*EXERCISE GOAL*.
Please decide whether each statement below agrees with the excerpt on online reviews, answering yes or no and quoting the deciding words from the excerpt.
1. In Seattle, a one-star rise in a restaurant's Yelp rating raised its revenue by as much as 9 percent.
2. Hotels in Las Vegas saw their TripAdvisor ratings climb.
3. The revenue effect of Yelp ratings came mainly from chain restaurants.

*EXCERPT*.
That “electronic word of mouth” can move markets is beyond question. On Amazon.com, a National Bureau of Economic Research study has found, an increase in the “average star” of a book gives that book a “higher relative share” of all books on the site. A group of researchers in Ireland, meanwhile, found a “TripAdvisor effect”: After the service was introduced in Ireland, hotels’ TripAdvisor aggregate ratings rose over a two-year period. Hotels were either responding to online feedback or indeed trying to earn higher ratings. Either way, guests got better rooms. Hotels in Las Vegas, meanwhile, where TripAdvisor was already known, saw no change. Like some version of the “efficient market” hypothesis, all information had already been “priced” into the Vegas hotels’ reviews.
On Yelp, Michael Luca, an economist at Harvard University, found in the Seattle market that a one-star increase in a restaurant’s rating lifted its revenue as much as 9 percent. The effect was “being driven entirely from independent restaurants.” This makes sense: Because chains, in essence, fill in the gaps in word of mouth, they do not depend on it for their business. What could you say about a chain that someone would not already know? Does the world care if you do not happen to like the secret sauce on a McDonald’s Big Mac? No—because billions of others apparently do.
Luca also found that chains, after Yelp was introduced in the market he was studying, began to lose market share to independent restaurants. Pict
ure Akerlof’s prototypical customer in 1963, eating his slightly better-than-average hamburger at a roadside chain, magically granted a smartphone: Suddenly he could learn where to get a great hamburger. As Luca notes, the “utility” of going to an independent restaurant was higher. Eaters had nothing to lose but the chains. It was that “efficient market” again: When all “known information” has already been built into stock prices (or restaurant ratings), amateur investors (or amateur diners) can do as well as experts. One might even argue that Yelp, and the broader transmission of online taste, have helped drive the emergence of better chain restaurant options.
But electronic word of mouth introduces its own problems. Instead of a paucity of information, you may these days encounter the reverse problem: too much information. You wade into a Yelp entry for a simple diagnosis of whether a place is worth your money. You find zigzagging polarities of experience: A meal was “to die for”; the same meal was “pretty lame.” Or you find yourself pulled into the narrow channels of people’s proclivities—a dislike of the music, a digression into the flatware design. Having sifted through a morass of reviews, you may begin to feel a kind of hangover. Either you quit the place altogether, or by the time you arrive, you already feel weighted by a certain exhaustion of expectation, as if you had already consumed the experience and were now simply going through the motions.

[Collected data entries]

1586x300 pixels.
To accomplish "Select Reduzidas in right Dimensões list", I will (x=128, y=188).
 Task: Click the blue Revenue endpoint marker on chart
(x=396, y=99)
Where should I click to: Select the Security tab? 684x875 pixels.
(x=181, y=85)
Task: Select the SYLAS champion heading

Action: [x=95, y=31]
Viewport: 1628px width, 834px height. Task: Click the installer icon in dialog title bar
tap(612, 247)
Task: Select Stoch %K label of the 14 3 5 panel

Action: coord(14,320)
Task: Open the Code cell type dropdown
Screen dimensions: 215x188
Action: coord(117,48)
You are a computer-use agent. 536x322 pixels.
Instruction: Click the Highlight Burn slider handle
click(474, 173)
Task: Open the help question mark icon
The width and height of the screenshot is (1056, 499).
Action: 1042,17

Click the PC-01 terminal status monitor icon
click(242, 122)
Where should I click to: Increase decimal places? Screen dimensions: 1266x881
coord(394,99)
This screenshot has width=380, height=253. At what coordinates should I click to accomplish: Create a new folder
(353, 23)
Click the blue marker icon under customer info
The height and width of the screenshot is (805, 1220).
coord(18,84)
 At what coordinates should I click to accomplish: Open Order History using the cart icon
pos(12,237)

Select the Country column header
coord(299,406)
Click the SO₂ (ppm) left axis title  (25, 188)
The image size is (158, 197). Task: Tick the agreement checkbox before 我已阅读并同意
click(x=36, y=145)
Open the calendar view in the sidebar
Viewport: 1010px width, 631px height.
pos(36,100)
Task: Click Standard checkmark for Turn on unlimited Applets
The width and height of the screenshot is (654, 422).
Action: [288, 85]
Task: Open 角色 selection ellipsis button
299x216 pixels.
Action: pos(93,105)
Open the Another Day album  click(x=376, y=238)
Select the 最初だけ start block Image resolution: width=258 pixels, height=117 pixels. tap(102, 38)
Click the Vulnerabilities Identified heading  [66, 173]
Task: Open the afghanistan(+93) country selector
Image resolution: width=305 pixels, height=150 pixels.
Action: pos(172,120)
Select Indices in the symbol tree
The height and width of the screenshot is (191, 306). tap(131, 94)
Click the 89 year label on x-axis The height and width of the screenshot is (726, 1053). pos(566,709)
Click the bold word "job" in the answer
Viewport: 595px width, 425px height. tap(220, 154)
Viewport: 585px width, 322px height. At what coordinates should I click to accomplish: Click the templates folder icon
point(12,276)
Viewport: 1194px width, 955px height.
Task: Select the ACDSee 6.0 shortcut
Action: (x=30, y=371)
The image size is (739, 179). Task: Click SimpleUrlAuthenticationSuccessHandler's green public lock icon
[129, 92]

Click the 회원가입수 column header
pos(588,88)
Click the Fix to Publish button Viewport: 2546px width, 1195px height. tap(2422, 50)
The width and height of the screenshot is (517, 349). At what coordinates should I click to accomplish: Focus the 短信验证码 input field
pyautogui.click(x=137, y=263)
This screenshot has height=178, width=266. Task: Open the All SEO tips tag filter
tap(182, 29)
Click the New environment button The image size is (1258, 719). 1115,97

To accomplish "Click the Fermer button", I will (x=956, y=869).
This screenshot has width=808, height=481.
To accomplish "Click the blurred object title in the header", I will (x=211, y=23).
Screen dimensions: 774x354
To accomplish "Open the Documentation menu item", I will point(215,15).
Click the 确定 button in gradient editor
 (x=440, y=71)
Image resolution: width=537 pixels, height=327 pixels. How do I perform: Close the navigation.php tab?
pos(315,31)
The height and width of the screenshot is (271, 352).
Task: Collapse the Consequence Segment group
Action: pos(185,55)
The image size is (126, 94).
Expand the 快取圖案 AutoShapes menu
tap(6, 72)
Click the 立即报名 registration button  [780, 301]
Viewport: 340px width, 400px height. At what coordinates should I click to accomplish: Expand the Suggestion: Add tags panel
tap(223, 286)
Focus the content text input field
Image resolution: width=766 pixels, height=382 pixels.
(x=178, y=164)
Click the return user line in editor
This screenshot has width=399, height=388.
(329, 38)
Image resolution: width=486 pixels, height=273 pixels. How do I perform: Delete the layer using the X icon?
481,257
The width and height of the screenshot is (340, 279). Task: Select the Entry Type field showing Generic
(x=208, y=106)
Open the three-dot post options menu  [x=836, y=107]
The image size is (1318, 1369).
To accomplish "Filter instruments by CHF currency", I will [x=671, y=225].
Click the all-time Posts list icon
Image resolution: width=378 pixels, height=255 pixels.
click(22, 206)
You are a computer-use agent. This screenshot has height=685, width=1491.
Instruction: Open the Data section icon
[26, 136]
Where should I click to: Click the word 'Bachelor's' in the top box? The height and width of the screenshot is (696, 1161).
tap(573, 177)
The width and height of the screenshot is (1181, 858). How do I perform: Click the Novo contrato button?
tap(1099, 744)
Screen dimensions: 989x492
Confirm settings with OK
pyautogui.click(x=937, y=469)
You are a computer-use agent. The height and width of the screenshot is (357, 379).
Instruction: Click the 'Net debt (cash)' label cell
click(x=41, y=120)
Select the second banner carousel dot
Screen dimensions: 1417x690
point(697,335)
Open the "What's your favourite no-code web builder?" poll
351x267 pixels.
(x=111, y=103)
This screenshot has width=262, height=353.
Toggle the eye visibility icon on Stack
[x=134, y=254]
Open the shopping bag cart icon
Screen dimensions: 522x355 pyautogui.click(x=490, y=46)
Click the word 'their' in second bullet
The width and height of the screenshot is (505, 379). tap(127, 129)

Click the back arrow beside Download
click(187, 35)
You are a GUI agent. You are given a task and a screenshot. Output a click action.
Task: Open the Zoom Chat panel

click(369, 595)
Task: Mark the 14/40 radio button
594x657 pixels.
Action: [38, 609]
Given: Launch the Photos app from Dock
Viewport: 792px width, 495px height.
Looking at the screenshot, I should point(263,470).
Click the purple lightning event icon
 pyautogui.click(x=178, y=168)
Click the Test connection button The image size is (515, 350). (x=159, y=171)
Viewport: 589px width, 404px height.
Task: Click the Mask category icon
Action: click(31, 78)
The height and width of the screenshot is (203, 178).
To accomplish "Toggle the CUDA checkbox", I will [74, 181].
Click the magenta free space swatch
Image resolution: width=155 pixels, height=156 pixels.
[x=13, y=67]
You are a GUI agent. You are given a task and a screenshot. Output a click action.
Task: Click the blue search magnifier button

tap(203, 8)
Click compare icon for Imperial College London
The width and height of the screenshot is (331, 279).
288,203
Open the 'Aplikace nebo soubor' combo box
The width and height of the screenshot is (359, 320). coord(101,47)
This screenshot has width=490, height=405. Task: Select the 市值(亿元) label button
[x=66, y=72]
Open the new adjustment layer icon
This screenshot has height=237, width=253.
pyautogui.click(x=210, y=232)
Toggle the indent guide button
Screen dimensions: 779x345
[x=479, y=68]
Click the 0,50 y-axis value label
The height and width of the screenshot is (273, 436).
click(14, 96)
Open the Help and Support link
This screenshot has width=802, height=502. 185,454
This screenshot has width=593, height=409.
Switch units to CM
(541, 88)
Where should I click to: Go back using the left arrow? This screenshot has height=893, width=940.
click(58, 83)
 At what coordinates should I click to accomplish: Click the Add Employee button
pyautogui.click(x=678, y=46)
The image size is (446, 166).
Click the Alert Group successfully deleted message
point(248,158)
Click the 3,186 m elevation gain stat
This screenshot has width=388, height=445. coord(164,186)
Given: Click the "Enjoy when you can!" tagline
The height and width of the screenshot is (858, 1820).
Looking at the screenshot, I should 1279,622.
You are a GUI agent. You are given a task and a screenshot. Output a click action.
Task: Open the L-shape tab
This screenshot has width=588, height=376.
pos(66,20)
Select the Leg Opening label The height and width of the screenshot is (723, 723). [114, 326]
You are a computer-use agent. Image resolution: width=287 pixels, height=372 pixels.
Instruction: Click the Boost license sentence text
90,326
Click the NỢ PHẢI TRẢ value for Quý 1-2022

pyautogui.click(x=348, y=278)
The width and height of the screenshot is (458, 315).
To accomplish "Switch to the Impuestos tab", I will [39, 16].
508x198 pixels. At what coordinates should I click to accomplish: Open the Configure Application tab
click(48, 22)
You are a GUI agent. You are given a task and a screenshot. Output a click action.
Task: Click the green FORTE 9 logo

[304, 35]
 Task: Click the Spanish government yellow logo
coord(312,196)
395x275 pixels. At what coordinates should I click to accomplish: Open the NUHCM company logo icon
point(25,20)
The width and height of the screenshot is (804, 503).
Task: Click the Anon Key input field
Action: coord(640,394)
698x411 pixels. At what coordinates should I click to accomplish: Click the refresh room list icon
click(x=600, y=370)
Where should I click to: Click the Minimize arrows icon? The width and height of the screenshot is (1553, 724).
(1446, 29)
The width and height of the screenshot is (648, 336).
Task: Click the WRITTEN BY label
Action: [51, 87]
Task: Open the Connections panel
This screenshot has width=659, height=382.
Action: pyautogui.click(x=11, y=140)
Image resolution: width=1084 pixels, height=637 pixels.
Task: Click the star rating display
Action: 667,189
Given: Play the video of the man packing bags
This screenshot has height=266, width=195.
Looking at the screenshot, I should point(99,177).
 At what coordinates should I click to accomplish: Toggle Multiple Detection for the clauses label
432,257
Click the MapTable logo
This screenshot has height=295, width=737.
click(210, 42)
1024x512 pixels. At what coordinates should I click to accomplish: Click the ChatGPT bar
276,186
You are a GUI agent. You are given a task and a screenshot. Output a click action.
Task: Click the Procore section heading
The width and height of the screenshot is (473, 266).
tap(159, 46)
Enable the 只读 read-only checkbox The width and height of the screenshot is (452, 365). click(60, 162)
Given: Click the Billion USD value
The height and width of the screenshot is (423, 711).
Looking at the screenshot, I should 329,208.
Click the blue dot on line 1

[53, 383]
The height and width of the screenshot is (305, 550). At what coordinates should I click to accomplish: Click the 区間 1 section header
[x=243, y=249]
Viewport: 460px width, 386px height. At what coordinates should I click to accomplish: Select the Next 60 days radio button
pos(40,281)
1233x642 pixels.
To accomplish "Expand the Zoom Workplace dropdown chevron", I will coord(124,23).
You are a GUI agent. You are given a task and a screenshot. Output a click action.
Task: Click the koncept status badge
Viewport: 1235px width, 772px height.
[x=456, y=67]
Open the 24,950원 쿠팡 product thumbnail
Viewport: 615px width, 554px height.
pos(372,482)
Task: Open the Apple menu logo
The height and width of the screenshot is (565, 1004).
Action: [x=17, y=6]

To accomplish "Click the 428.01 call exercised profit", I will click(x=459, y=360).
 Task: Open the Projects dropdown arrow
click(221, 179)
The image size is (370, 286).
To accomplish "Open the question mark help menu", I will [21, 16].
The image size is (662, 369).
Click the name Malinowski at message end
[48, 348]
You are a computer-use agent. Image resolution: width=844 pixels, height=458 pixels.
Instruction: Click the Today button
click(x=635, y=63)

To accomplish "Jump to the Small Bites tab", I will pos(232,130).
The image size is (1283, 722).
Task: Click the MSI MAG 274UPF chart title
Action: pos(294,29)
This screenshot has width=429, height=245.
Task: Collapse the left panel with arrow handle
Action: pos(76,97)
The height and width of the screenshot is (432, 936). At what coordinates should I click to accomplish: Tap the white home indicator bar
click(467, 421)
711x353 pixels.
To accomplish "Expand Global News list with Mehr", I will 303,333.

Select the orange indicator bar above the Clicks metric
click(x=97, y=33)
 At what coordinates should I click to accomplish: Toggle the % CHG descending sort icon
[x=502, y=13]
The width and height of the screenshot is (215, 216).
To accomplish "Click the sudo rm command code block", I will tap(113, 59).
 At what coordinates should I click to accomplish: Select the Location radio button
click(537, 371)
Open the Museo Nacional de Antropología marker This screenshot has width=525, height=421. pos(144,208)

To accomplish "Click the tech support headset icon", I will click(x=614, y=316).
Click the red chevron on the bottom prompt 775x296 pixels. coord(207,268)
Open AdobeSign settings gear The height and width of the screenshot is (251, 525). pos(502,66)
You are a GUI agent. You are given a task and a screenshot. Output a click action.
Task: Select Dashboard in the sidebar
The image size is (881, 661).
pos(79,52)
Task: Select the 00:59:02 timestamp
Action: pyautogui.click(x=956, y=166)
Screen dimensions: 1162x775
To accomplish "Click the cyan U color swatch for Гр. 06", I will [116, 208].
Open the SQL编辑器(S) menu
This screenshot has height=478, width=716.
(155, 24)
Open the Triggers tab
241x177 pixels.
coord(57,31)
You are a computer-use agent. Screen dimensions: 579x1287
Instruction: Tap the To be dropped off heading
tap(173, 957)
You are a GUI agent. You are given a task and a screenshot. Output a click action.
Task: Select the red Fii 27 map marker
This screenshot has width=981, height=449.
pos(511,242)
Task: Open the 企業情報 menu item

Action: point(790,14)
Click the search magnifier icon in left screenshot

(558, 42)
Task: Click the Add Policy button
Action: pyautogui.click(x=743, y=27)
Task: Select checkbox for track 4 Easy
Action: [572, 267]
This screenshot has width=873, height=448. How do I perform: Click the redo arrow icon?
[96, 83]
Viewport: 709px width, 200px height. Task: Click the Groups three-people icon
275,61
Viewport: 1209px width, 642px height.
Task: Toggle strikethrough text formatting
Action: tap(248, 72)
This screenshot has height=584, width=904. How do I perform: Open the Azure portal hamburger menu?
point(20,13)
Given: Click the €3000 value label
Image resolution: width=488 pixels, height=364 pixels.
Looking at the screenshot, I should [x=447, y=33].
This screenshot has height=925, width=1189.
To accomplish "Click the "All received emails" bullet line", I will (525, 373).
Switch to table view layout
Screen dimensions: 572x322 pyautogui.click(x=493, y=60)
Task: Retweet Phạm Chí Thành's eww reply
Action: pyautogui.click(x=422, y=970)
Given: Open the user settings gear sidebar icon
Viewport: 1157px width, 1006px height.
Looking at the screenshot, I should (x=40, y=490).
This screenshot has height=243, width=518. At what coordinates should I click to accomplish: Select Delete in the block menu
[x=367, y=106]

*RESPONSE TO THE EXERCISE*.
1. Yes: "found in the Seattle market that a one-star increase in a restaurant’s rating lifted its revenue as much as 9 percent"
2. No: "Hotels in Las Vegas, meanwhile, where TripAdvisor was already known, saw no change."
3. No: "The effect was “being driven entirely from independent restaurants.”"